TASK TO CARRY OUT:
Exactly and only the lines from the line holding "Enable the Auto measure length checkbox" to the end of the records should be reproduced. Leave pictures out.

(Saved entries)
"""
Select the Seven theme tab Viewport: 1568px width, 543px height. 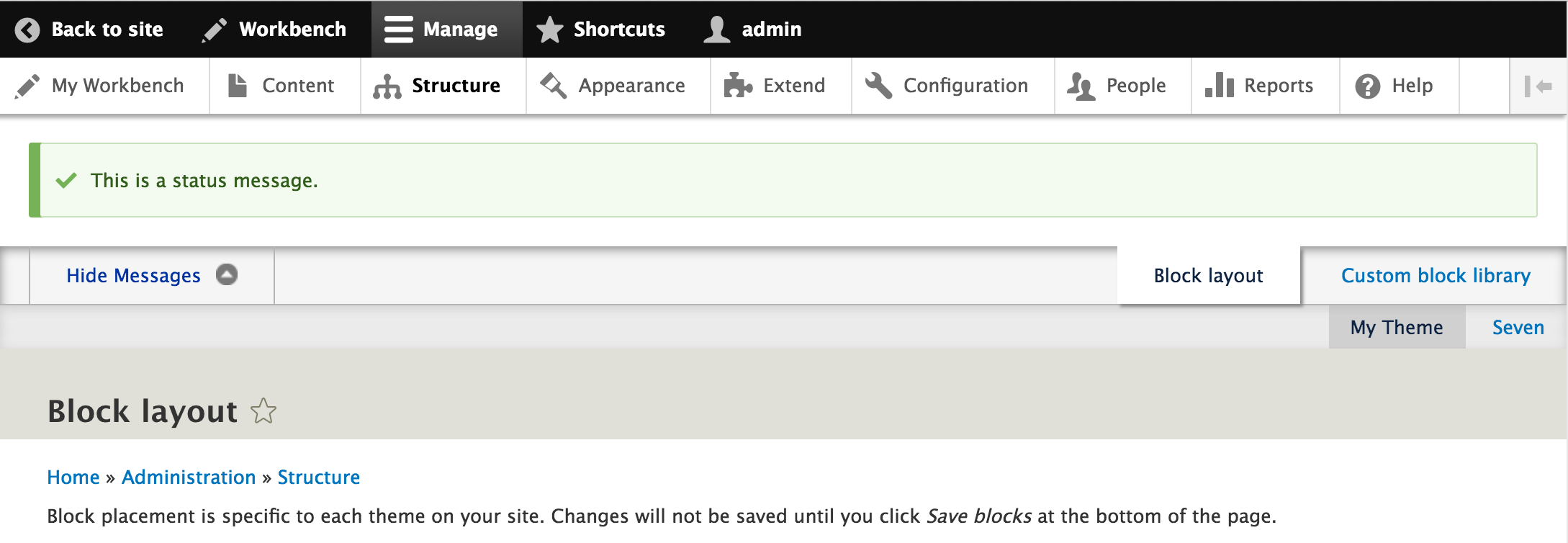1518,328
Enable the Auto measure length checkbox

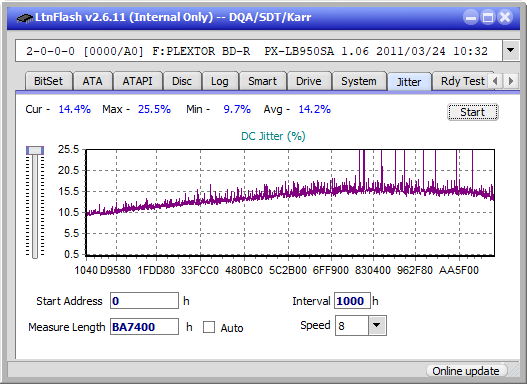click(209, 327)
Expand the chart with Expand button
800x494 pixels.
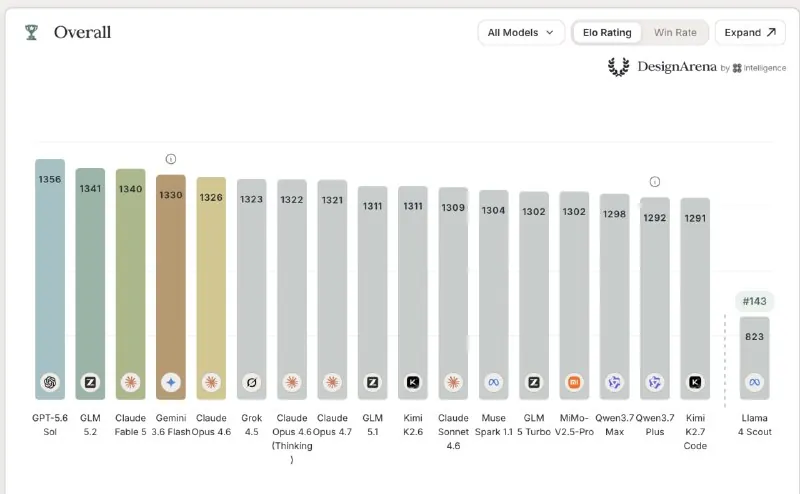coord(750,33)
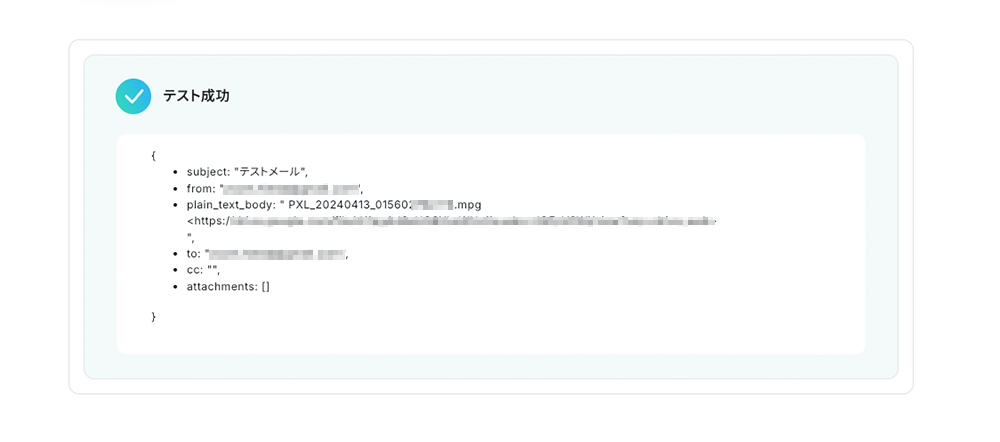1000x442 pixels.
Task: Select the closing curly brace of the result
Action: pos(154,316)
"""
YOUR RESPONSE:
Enable the Auto measure length checkbox

click(209, 327)
Expand the chart with Expand button
800x494 pixels.
coord(750,33)
1000x442 pixels.
Task: Select the closing curly brace of the result
Action: pos(154,316)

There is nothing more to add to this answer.